REQUIRED TASK: Reproduce the data from its beginning through the line containing "[Lamassu] (53, 278)", inclusive, with each coordinate in the answers shifted by adding 82 to both of its numbers. Omit the pictures from your response.

++++ TASK MATERIAL

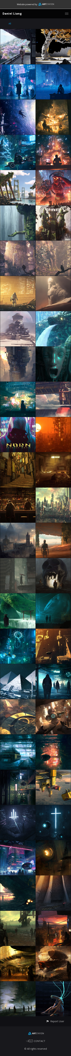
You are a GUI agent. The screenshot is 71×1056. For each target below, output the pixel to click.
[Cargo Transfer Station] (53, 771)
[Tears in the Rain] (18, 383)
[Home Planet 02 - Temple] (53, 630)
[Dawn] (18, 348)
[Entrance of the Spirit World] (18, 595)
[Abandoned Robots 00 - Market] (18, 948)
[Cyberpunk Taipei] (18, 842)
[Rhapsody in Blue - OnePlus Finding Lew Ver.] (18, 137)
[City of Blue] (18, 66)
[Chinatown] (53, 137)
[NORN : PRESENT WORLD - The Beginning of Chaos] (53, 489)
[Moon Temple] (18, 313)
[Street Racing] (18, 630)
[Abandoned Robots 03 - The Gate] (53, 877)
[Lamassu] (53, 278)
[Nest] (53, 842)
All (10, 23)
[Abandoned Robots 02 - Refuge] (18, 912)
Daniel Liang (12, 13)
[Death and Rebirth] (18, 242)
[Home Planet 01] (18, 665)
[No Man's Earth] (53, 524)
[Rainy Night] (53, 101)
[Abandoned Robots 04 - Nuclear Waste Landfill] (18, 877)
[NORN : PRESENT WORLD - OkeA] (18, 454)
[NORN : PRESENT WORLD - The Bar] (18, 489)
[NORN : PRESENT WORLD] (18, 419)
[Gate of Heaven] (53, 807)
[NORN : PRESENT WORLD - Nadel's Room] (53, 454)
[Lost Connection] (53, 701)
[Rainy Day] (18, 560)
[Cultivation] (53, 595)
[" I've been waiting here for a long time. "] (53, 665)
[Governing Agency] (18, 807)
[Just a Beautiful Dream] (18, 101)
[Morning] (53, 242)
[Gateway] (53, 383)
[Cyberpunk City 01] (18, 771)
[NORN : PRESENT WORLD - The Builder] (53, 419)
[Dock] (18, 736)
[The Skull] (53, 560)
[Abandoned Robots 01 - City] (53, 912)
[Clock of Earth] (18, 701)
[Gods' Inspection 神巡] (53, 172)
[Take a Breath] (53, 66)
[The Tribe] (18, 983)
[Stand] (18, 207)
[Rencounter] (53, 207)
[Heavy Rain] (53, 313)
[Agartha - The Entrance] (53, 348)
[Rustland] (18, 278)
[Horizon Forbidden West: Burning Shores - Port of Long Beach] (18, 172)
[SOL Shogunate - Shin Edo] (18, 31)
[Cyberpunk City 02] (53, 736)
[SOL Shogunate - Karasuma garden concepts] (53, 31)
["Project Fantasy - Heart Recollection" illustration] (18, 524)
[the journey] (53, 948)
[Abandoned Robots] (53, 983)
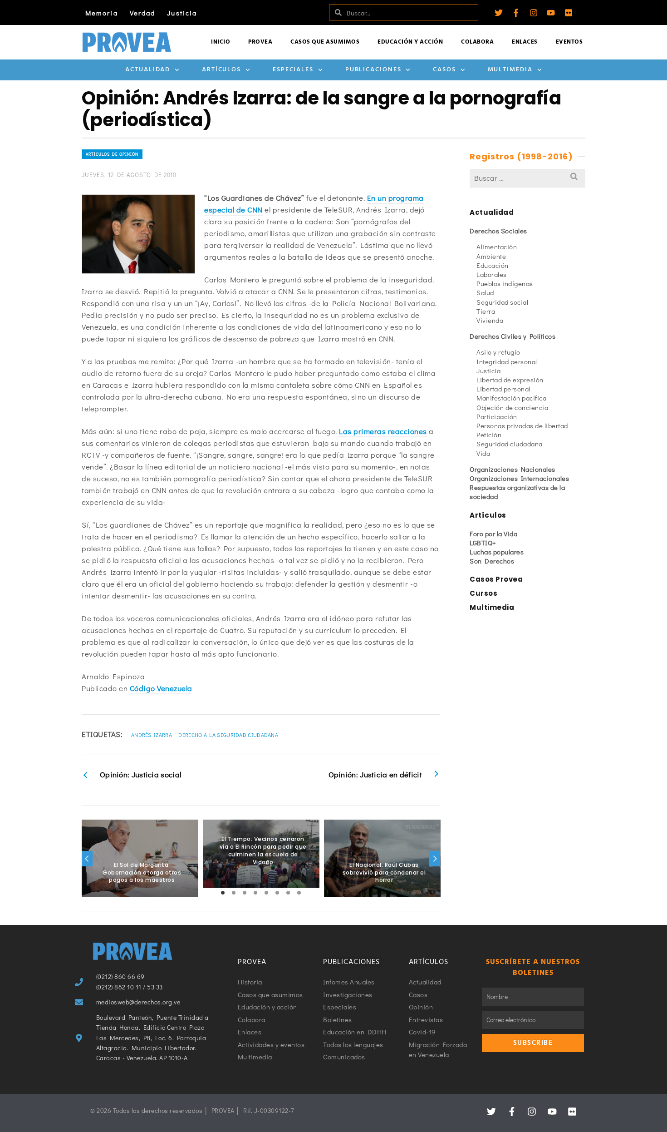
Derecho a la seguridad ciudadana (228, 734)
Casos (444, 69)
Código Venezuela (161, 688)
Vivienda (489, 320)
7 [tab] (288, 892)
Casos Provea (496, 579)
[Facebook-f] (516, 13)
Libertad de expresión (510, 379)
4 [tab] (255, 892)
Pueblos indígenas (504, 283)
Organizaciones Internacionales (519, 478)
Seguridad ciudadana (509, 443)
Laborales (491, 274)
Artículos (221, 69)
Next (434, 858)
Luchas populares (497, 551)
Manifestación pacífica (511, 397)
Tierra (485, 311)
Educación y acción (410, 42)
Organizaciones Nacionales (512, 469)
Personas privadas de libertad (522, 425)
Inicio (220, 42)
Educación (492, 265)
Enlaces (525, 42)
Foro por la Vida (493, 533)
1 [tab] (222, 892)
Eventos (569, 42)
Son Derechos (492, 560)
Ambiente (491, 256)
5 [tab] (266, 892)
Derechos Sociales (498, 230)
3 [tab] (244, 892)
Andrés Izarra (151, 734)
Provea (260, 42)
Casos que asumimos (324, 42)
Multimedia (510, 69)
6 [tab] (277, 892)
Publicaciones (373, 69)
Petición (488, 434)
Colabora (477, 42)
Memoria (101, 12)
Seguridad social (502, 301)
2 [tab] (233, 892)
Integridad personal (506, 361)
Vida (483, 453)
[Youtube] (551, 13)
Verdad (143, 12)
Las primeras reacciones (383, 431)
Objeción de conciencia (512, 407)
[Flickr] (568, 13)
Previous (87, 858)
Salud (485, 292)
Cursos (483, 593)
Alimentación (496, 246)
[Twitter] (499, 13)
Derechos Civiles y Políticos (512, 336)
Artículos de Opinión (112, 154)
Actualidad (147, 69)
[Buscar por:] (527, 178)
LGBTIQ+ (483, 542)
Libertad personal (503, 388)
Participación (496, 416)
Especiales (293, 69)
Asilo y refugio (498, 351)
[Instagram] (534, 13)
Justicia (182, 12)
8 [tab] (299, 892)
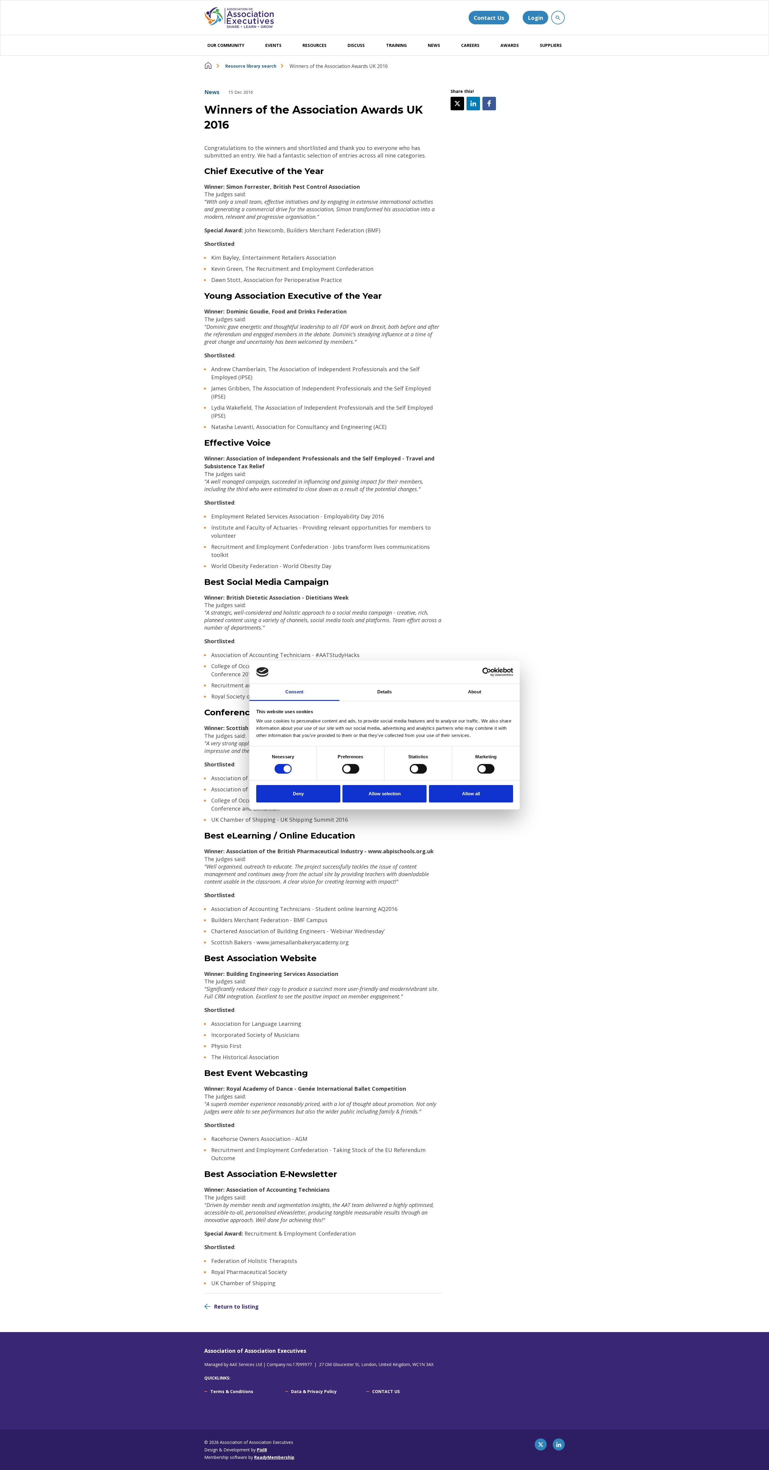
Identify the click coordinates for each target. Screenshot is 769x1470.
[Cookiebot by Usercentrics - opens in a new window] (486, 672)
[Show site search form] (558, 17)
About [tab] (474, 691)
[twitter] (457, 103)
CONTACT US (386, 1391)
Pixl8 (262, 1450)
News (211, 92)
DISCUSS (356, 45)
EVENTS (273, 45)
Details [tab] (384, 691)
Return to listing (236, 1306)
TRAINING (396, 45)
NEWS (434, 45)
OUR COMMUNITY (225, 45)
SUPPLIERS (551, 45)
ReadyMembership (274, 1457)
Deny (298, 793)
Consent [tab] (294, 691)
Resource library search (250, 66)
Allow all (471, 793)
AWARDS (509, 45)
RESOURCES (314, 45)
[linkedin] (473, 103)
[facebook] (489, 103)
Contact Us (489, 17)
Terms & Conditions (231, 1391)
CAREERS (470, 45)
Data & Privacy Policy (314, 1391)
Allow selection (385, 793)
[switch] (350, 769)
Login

++++++++

ANSWER FOR THE TASK:
You are a GUI agent. The screenshot is 71×1056. For each target below, output the pixel to click.
[Cargo Transfer Station] (135, 853)
[Tears in the Rain] (100, 465)
[Home Planet 02 - Temple] (135, 712)
[Dawn] (100, 430)
[Entrance of the Spirit World] (100, 677)
[Abandoned Robots 00 - Market] (100, 1030)
[Cyberpunk Taipei] (100, 924)
[Rhapsody in Blue - OnePlus Finding Lew Ver.] (100, 219)
[City of Blue] (100, 148)
[Chinatown] (135, 219)
[NORN : PRESENT WORLD - The Beginning of Chaos] (135, 571)
[Moon Temple] (100, 395)
[Street Racing] (100, 712)
[Abandoned Robots 03 - The Gate] (135, 959)
[Lamassu] (135, 360)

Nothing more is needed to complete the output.